Stated task:
Retype the part of the film review below that begins at the words "English painting’s renowned" and stops after the words "further fest appearances.".

Text to read:
_ _ _ _ _

Mike Leigh takes on the topsy-turvy life of J.M.W. Turner in an exquisitely detailed, brilliantly acted biopic.
English painting’s renowned master of light, Joseph Mallord William Turner (1775-1851), gets a suitably illuminating screen biography in Mike Leigh’s “Mr. Turner,” an ecstatically beautiful and exquisitely detailed portrait of the artist as a cantankerous middle-aged man whose brilliance with the brush overshadows his sometimes appalling lack of social graces. Returning to the large-canvas period filmmaking of his 1999 Gilbert & Sullivan bio “Topsy-Turvy,” Leigh has made another highly personal study of art, commerce and the glacial progress of establishment tastes, built around a lead performance from longtime Leigh collaborator Timothy Spall that’s as majestic as one of Turner’s own swirling sunsets. A natural awards contender across multiple categories, the pic rolls out Dec. 19 Stateside via Sony Classics following a bevy of further fest appearances.

_ _ _ _ _

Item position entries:

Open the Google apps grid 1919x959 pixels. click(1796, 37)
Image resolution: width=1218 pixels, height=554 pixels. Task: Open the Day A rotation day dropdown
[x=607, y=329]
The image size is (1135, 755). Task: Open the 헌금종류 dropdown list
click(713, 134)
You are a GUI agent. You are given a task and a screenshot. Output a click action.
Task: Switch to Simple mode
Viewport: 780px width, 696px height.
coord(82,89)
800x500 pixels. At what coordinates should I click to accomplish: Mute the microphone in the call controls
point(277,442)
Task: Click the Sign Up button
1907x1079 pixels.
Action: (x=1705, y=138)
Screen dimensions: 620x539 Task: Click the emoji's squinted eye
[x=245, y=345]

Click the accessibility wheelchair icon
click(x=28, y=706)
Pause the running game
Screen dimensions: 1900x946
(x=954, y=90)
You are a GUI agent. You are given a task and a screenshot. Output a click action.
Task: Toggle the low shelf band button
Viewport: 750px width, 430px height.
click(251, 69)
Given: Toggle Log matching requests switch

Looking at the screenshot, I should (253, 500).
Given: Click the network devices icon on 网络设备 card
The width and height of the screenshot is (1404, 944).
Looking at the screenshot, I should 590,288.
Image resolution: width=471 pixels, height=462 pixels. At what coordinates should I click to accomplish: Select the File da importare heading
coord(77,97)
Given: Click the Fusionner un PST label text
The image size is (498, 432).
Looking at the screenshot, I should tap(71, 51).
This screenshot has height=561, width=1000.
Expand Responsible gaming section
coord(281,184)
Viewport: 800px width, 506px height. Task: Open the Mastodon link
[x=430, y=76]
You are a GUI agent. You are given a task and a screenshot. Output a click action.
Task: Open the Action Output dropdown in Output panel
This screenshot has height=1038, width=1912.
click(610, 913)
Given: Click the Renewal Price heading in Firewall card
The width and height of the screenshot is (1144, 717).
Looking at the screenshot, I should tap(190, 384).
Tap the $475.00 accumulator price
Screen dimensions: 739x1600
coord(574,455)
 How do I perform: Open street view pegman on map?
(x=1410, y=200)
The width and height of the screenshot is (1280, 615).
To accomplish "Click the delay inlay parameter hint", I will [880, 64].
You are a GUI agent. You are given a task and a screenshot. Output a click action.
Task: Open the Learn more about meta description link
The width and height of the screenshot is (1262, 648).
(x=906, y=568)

_ _ _ _ _

Final answer:
English painting’s renowned master of light, Joseph Mallord William Turner (1775-1851), gets a suitably illuminating screen biography in Mike Leigh’s “Mr. Turner,” an ecstatically beautiful and exquisitely detailed portrait of the artist as a cantankerous middle-aged man whose brilliance with the brush overshadows his sometimes appalling lack of social graces. Returning to the large-canvas period filmmaking of his 1999 Gilbert & Sullivan bio “Topsy-Turvy,” Leigh has made another highly personal study of art, commerce and the glacial progress of establishment tastes, built around a lead performance from longtime Leigh collaborator Timothy Spall that’s as majestic as one of Turner’s own swirling sunsets. A natural awards contender across multiple categories, the pic rolls out Dec. 19 Stateside via Sony Classics following a bevy of further fest appearances.